「幸運な人たぁ、旅の理由を忘れて、星や、花や、空に、心奪われる者のことぜよ。」(アントニオ・マチャード)
19世紀から20世紀にかけてのスペインの詩人、アントニオ・マチャードさんの言の葉ながやき。
「旅の理由」たぁ、自分の人生にとってのテーマ、ライフワーク、つまり「自分は何を為すためにこの世に生まれてきたか」っちゅうことながよ。
もちろんそりゃあ、人生にとって最も大事なことやっちゅうんは、間違いないことながやき。
けんど、人生の全てを、そんなテーマやライフワークだっけで塗りつぶしてしもうて、果たしてホンマにえいがやろうか?
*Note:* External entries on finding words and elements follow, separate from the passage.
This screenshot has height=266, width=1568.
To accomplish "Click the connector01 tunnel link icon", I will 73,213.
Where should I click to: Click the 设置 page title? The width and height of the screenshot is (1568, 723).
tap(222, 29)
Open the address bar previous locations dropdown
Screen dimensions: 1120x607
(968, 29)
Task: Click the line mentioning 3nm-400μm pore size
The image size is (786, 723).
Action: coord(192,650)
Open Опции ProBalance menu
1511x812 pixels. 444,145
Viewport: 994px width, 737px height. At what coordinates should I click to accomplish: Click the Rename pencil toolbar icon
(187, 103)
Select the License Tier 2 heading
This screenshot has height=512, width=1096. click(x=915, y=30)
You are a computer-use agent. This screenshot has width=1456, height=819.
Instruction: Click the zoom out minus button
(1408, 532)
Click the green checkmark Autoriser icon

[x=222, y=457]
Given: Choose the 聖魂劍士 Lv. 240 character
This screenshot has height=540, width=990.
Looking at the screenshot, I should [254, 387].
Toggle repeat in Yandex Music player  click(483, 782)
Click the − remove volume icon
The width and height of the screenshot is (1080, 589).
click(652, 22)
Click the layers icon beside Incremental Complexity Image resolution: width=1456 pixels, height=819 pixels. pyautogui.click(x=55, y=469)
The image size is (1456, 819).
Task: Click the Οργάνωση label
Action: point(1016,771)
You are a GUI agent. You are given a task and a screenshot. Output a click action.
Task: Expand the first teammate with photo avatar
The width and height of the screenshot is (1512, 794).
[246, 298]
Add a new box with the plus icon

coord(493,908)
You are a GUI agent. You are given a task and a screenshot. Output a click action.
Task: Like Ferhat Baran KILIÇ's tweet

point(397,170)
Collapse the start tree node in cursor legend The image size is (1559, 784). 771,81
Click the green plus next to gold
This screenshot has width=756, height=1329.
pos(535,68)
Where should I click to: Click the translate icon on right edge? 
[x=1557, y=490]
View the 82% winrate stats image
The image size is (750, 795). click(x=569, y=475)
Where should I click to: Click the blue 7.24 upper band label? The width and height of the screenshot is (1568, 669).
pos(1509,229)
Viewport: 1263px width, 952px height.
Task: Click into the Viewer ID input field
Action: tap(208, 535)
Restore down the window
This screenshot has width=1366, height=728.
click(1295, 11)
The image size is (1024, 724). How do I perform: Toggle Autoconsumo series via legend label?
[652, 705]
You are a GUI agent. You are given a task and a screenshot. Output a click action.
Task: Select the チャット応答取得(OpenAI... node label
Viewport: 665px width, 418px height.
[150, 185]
遥かなる目的地に向こうてひたすら歩み続ける、ライフワークの旅の途中で、時にゃあ旅の理由らあ忘れて、夜空を見上げて星の美しさに息を飲んだり、道端に人知れず咲く可憐な花に見とれたり、どこまでも蒼く澄み渡る大空の雄大さに感嘆したり・・・ちゅうような、それっぱあの余裕やゆとりは持っちょかにゃあ、彩りの欠けた味気ない人生になってしまうっちゅうことながよ。
そりゃあつまりは、たとえライフワークを成し遂げることができたとしたち、それだっけの人生じゃあ、あんまり幸せな人にゃあ見えんっちゅうことながやき。
無駄に思えるような道草を、たまにゃあ食うてみろうぜや。